# Qt темы без KDE

## Alarik

Как изменить Qt тему, которую используют приложения(в частности SIM) на другую? 

Использую XFCE4, KDE вообще не установлен.

----------

## Rikz

Во-первых в настройках sim кажется и без того есть возможность сменить тему. А во-вторых - qtconfig.

----------

## Ivan Zenkov

Это уже обсуждалось вот здесь: http://www.linuxshop.ru/forum/viewtopic.php?t=4496  :Smile: 

----------

## Rikz

Может кто-нибудь заодно подскажет названия тем с kdelook.org, которые будут в qt без kdelibs работать?

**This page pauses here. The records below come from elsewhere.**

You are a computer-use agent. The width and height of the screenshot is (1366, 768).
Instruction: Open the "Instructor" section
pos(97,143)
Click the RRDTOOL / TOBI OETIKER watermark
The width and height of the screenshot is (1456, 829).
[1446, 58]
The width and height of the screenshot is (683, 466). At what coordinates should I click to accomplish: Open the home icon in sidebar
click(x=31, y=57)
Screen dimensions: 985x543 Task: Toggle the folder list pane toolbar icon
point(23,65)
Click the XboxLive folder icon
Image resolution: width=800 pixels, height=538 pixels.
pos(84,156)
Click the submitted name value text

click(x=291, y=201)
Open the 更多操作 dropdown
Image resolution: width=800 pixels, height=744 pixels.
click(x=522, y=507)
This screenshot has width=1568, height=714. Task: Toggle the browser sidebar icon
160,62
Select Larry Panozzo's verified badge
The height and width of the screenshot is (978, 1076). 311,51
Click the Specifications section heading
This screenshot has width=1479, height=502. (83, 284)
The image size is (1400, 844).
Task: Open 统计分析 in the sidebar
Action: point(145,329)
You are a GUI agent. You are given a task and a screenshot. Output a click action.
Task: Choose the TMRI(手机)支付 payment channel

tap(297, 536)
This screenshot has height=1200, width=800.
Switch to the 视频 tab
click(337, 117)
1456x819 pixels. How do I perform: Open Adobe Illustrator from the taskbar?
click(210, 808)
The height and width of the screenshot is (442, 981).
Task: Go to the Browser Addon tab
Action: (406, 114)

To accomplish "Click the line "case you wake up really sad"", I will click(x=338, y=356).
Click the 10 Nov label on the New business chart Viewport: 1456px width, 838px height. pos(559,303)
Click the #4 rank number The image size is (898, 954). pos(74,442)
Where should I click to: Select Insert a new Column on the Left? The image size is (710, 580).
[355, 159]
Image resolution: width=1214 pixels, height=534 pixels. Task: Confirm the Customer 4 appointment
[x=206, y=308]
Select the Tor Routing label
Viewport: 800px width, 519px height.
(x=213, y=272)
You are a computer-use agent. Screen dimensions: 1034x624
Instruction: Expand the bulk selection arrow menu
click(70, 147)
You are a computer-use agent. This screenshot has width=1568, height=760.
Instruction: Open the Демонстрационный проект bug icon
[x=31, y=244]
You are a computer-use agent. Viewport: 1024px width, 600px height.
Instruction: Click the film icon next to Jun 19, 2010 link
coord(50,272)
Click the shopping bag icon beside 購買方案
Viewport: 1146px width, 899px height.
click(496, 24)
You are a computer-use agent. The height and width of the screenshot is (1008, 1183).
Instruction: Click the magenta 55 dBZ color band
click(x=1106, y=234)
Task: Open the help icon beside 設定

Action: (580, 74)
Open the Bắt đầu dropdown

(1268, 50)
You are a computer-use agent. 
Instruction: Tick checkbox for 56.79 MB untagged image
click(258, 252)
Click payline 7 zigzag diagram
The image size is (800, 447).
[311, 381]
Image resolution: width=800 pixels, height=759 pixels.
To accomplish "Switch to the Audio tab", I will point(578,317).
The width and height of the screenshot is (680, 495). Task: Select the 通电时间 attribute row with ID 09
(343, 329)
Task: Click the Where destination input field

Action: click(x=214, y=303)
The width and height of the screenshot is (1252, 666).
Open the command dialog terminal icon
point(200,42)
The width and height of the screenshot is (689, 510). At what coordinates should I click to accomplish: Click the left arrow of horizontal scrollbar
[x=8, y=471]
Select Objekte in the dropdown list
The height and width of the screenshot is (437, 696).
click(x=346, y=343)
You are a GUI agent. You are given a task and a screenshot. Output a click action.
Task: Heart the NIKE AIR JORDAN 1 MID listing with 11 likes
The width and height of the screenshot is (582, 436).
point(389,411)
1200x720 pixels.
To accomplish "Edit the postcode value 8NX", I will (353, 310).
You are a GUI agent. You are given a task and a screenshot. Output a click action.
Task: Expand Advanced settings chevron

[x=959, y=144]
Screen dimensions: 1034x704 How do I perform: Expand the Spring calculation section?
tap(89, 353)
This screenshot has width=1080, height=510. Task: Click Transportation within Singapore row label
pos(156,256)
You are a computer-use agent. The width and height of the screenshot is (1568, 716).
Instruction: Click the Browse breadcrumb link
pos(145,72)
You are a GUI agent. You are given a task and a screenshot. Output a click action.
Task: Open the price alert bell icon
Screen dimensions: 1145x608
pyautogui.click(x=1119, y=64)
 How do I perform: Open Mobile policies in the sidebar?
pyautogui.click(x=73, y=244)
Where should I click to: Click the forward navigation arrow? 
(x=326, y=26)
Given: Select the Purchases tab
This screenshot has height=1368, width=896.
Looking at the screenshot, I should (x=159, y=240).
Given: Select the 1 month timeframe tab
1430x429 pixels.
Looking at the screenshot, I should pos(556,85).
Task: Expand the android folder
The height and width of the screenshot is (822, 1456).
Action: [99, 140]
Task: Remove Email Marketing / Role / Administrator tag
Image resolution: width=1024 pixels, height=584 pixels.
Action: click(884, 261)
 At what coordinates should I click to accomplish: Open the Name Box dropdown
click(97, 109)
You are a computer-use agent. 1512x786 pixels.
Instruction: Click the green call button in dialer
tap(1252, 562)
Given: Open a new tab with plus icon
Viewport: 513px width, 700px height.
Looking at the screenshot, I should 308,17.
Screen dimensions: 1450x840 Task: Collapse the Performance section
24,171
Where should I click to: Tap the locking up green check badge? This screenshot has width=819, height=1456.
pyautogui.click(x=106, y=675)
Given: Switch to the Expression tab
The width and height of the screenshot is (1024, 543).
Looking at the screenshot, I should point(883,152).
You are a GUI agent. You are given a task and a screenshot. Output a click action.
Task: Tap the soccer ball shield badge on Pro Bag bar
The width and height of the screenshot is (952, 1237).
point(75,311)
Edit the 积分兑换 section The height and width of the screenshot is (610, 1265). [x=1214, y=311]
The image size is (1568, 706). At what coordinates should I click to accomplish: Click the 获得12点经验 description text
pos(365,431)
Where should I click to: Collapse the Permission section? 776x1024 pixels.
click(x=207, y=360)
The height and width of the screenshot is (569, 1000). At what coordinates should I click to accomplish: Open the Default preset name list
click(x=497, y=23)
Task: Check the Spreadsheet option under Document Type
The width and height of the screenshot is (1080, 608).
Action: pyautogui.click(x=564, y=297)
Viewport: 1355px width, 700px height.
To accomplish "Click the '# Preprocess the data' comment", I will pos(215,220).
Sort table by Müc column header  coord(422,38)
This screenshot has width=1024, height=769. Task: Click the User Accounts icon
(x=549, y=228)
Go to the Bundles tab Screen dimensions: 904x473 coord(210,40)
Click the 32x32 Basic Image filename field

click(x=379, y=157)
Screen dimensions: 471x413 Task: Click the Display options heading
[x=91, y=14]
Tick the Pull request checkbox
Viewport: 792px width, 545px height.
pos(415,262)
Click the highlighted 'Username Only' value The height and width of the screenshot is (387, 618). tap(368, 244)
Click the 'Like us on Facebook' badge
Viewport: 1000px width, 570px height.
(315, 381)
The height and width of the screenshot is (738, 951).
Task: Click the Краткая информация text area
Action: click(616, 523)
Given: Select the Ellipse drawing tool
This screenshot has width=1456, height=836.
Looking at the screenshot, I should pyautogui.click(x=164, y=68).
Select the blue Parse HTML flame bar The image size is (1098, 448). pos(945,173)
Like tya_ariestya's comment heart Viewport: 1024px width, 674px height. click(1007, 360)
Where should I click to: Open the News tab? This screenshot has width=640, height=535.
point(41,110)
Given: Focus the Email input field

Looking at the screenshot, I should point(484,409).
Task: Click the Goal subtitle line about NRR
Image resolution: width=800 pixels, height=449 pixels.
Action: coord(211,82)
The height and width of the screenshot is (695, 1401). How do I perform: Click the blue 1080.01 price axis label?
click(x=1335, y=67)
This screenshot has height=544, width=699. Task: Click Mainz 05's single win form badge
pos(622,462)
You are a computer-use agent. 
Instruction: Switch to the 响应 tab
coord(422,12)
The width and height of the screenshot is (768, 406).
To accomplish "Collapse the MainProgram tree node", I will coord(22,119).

Качать всё подряд очень не хочется.

----------

## Bash[DevNull]

А у меня все пошло, хотя одну библиотеку мне  и пришлось из kdelibs скачать к себе, но это всяко лучше чем наборчик от кде-либс...

```

[ebuild  N    ] sys-apps/tcp-wrappers-7.6-r6  -ipv6 -static 

[ebuild  N    ] net-nds/portmap-5b-r7  

[ebuild  N    ] app-admin/fam-oss-2.6.10-r1  

[ebuild  N    ] kde-base/kde-env-3-r2  

[ebuild  N    ] media-libs/libid3tag-0.15.0b  -debug 

[ebuild  N    ] media-libs/libmad-0.15.0b-r1  -debug 

[ebuild  N    ] kde-base/arts-1.1.4  +alsa -oggvorbis -artswrappersuid +mad 

[ebuild  N    ] app-text/ghostscript-7.05.6-r3  +X -cups -cjk 

[ebuild  N    ] app-text/sgml-common-0.6.3-r4  

[ebuild  N    ] kde-base/kdelibs-3.1.4  +alsa -cups -ipv6 +ssl 

```

----------

## Alarik

Спасибо за советы, все работает. 

Хотя kdelibs все равно пришлось поставить, что бы все темы компилились  :Wink: 

----------

## Ivan Zenkov

А у меня были таки проблемы даже после установки kdelibs не все темы компилялись  :Crying or Very sad: 

----------

## inv

Встречный вопрос, как меня темы для gtk-2 ?

----------

## Alarik

 *Ivan Zenkov wrote:*   

> А у меня были таки проблемы даже после установки kdelibs не все темы компилялись 

 

некоторые (в частности те, в которые входит оформление оконного менеджера) требуют kdebase

----------